Spatial organization and prognostic significance of NK and NKT-like cells via multimarker analysis of the colorectal cancer microenvironment

Although tumor-infiltrating T cells hold a beneficial prognostic role in colorectal cancer, other lymphocytic populations are less characterized. We developed a multiplexed immunofluorescence assay coupled with digital image analysis and machine learning to identify natural killer (NK) cells (NCAM1+CD3⁻), natural killer T-like (NKT-like) cells (NCAM1⁺CD3⁺), and T cells (NCAM1⁻CD3⁺) within the PTPRC⁺ (CD45⁺) cell population and to measure their granzyme B (GZMB; cytotoxicity marker) and FCGR3A (CD16a; NK-cell maturity marker) expression. We evaluated immune cell densities and spatial configuration in 907 incident colorectal carcinoma cases within two prospective cohort studies. We found that T cells were approximately 100 times more abundant than NK and NKT-like cells. Overall, NK cells showed high GZMB expression and were located closer to tumor cells than T and NKT-like cells. In T and NKT-like cells, GZMB expression was enriched in cells in closer proximity to tumor cells. Higher densities of both T and NKT-like cells associated with longer cancer-specific survival, independent of potential confounders (Ptrend < 0.0007).

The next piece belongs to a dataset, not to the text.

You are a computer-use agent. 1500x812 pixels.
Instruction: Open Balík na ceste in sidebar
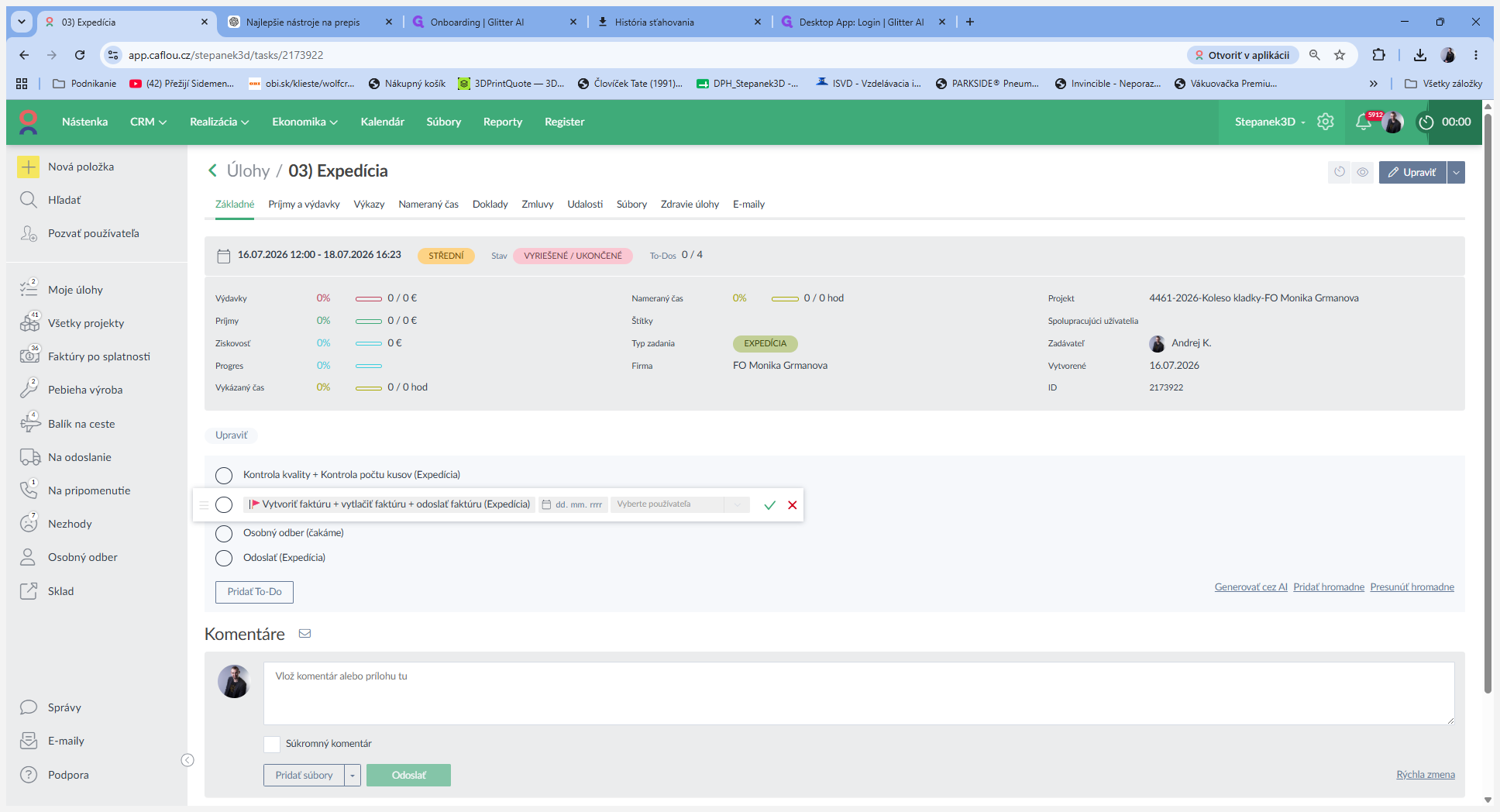pos(81,424)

Higher stromal GZMB+ and FCGR3A+ NK-cell densities associated with longer cancer-specific survival (Ptrend < 0.003). For T and NKT-like cells, greater proximity to tumor cells associated with longer cancer-specific survival (Ptrend < 0.0001). These findings indicate that cytotoxic NCAM1⁺CD3⁻GZMB⁺ NK cells and NCAM1vCD3v NKT-like cells are relatively rare lymphocytic populations within the colorectal cancer microenvironment and show distinct spatial configuration and associations with patient outcome. The results highlight the utility of a quantitative multimarker assay for in situ, single-cell immune biomarker evaluation and underscore the importance of spatial context for tumor microenvironment characterization.